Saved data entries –

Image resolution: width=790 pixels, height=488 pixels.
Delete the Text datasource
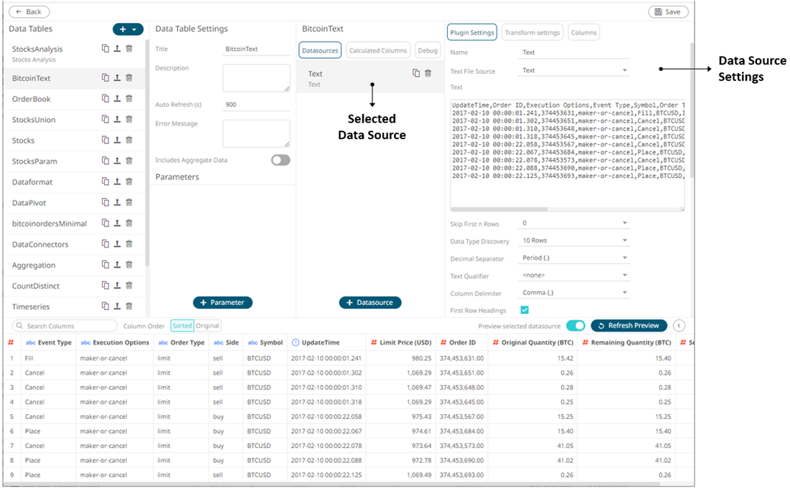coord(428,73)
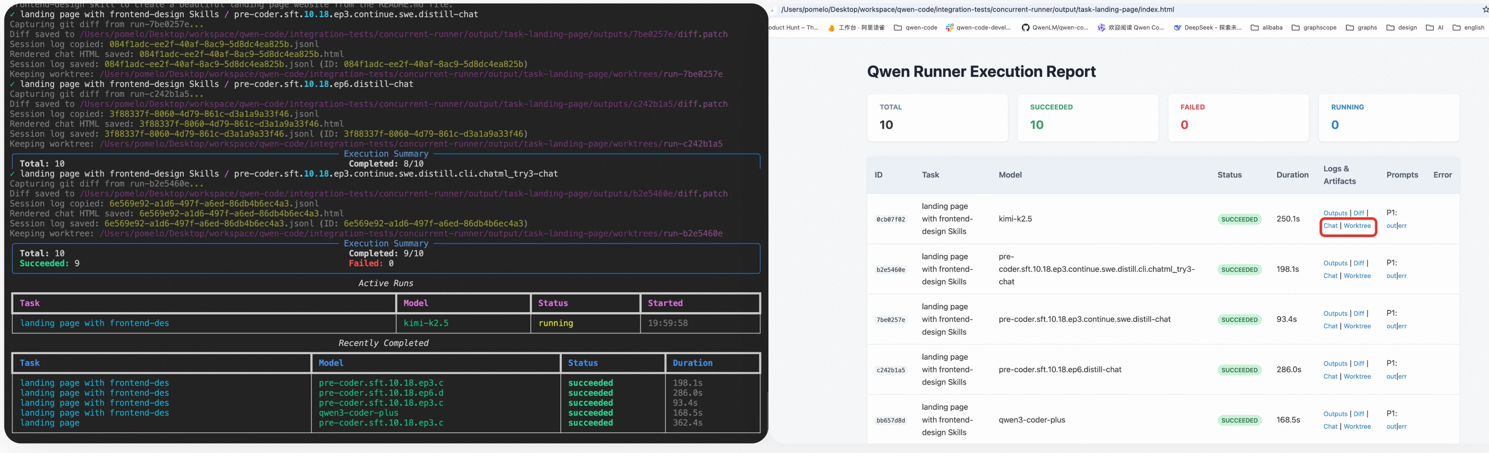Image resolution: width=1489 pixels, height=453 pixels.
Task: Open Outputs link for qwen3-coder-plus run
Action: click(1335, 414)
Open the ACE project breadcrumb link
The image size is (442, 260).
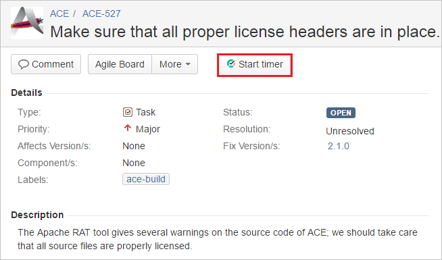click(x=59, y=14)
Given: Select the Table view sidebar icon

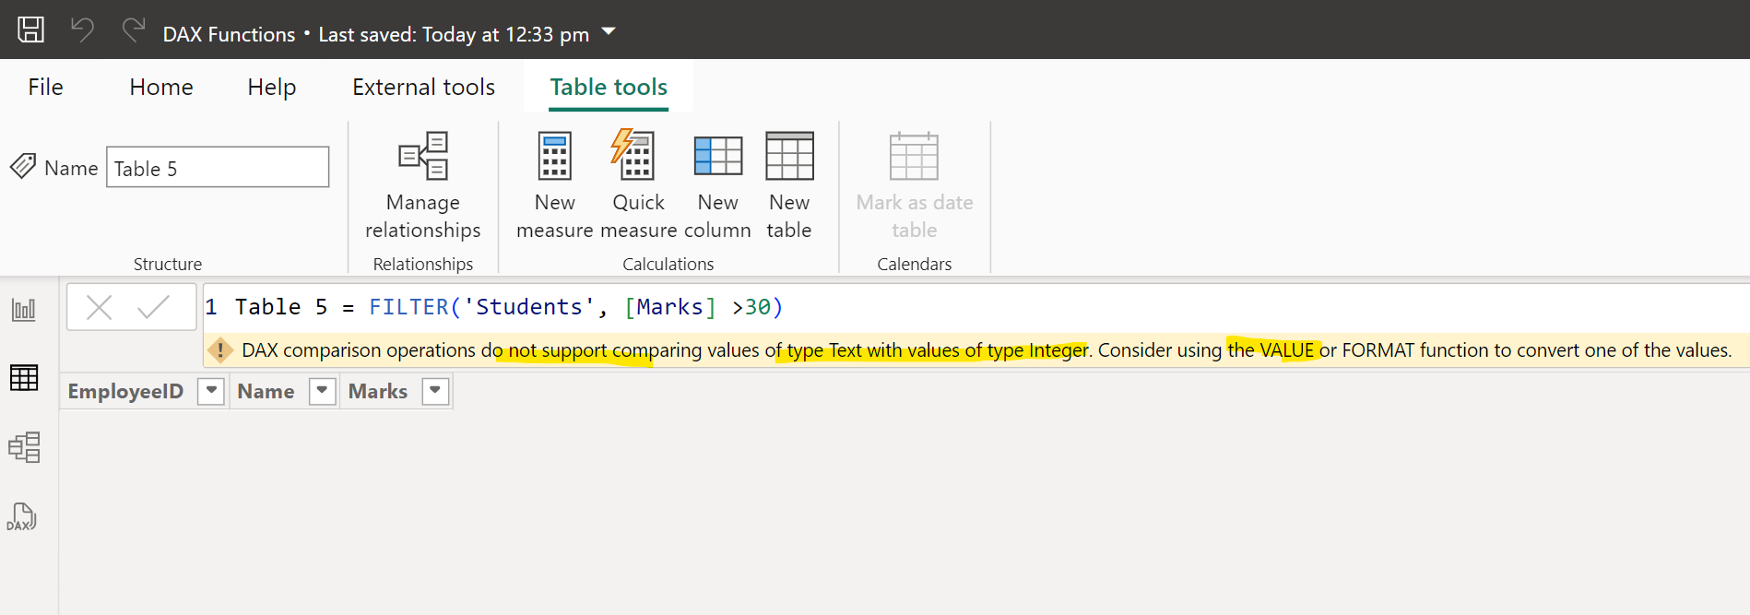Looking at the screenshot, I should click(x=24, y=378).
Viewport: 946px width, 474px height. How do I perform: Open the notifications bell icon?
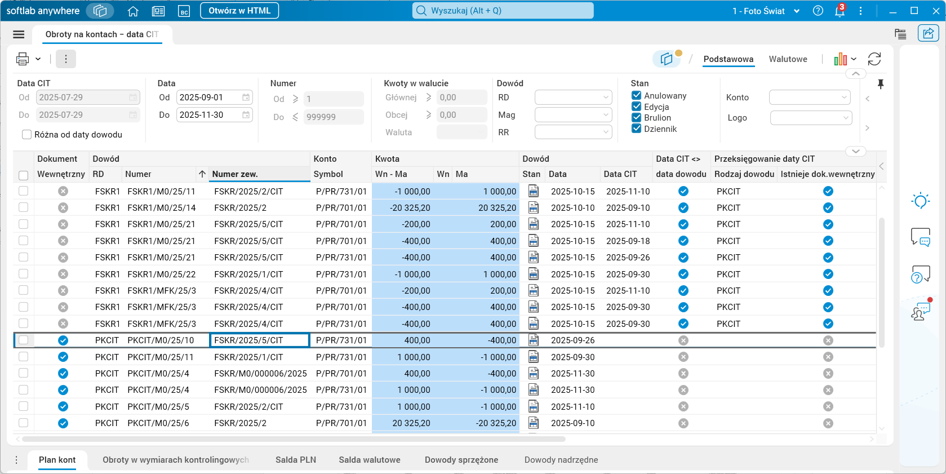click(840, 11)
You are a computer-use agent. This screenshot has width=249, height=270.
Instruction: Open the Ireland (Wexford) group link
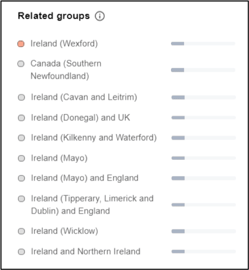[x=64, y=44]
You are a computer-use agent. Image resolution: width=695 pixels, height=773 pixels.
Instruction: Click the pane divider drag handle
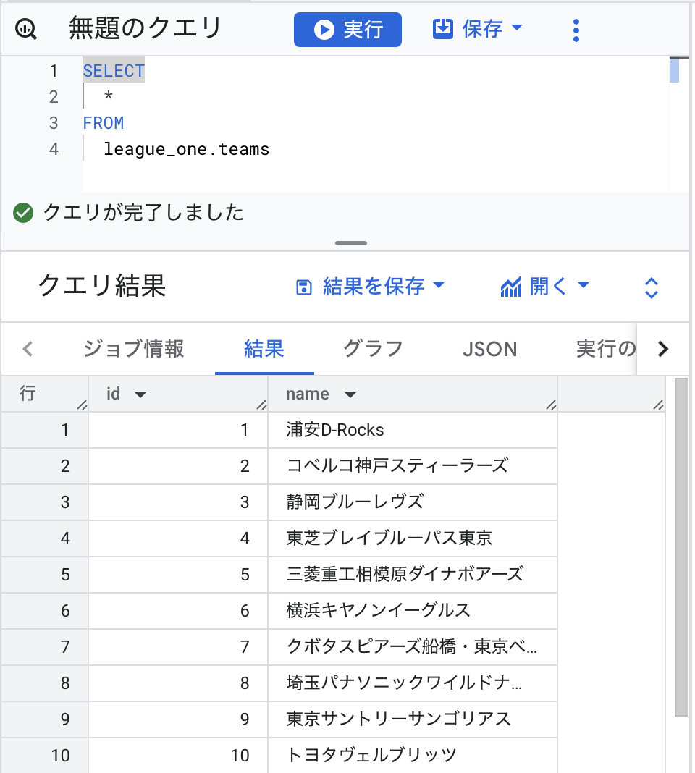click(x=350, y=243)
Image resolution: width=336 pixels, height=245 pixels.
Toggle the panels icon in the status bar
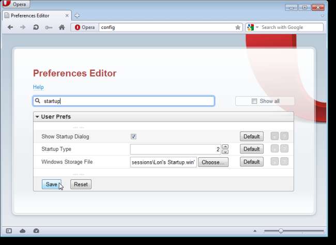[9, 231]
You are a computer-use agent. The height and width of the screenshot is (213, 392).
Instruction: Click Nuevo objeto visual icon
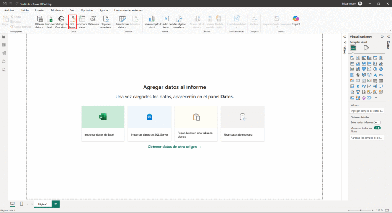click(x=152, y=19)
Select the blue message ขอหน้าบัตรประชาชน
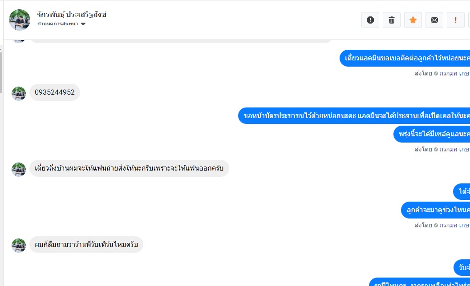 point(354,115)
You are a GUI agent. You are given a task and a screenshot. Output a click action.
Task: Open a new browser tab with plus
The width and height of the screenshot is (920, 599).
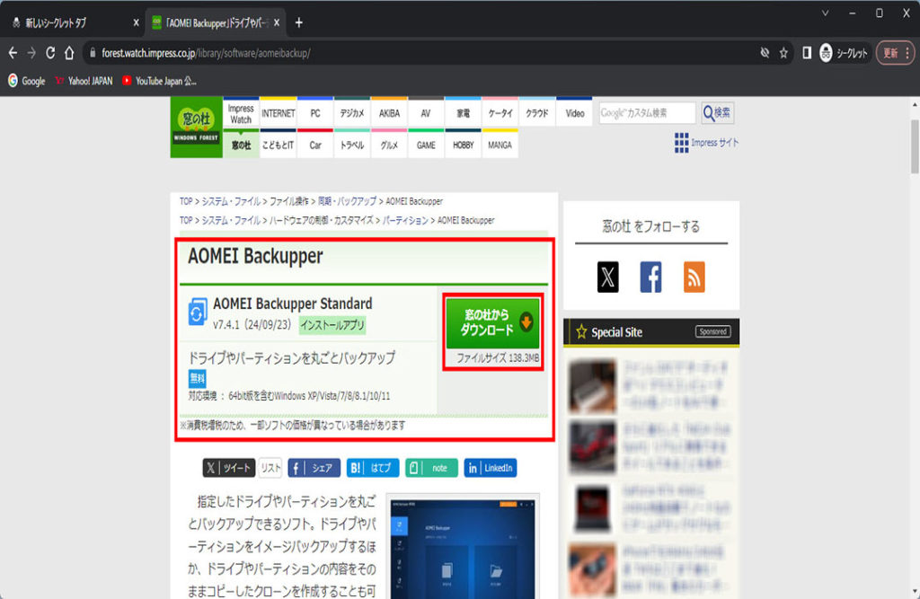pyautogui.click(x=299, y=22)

What the exercise asks –
Set down the entries above word for word, but drop any image.

Result for this exercise –
Image resolution: width=790 pixels, height=488 pixels.
Delete the Text datasource
coord(428,73)
Image resolution: width=1489 pixels, height=453 pixels.
Task: Open Outputs link for qwen3-coder-plus run
Action: click(1335, 414)
Open the ACE project breadcrumb link
The image size is (442, 260).
click(x=59, y=14)
Given: Select the Table view sidebar icon

Looking at the screenshot, I should click(x=24, y=378).
Viewport: 946px width, 474px height. How do I perform: Open the notifications bell icon?
click(840, 11)
You are a computer-use agent. This screenshot has width=249, height=270.
Instruction: Open the Ireland (Wexford) group link
[x=64, y=44]
You are a computer-use agent. Image resolution: width=695 pixels, height=773 pixels.
Instruction: Click the pane divider drag handle
click(x=350, y=243)
Image resolution: width=336 pixels, height=245 pixels.
Toggle the panels icon in the status bar
[9, 231]
You are a computer-use agent. The height and width of the screenshot is (213, 392).
Instruction: Click Nuevo objeto visual icon
click(x=152, y=19)
Select the blue message ขอหน้าบัตรประชาชน
 point(354,115)
You are a GUI agent. You are given a task and a screenshot. Output a click action.
Task: Open a new browser tab with plus
The width and height of the screenshot is (920, 599).
pyautogui.click(x=299, y=22)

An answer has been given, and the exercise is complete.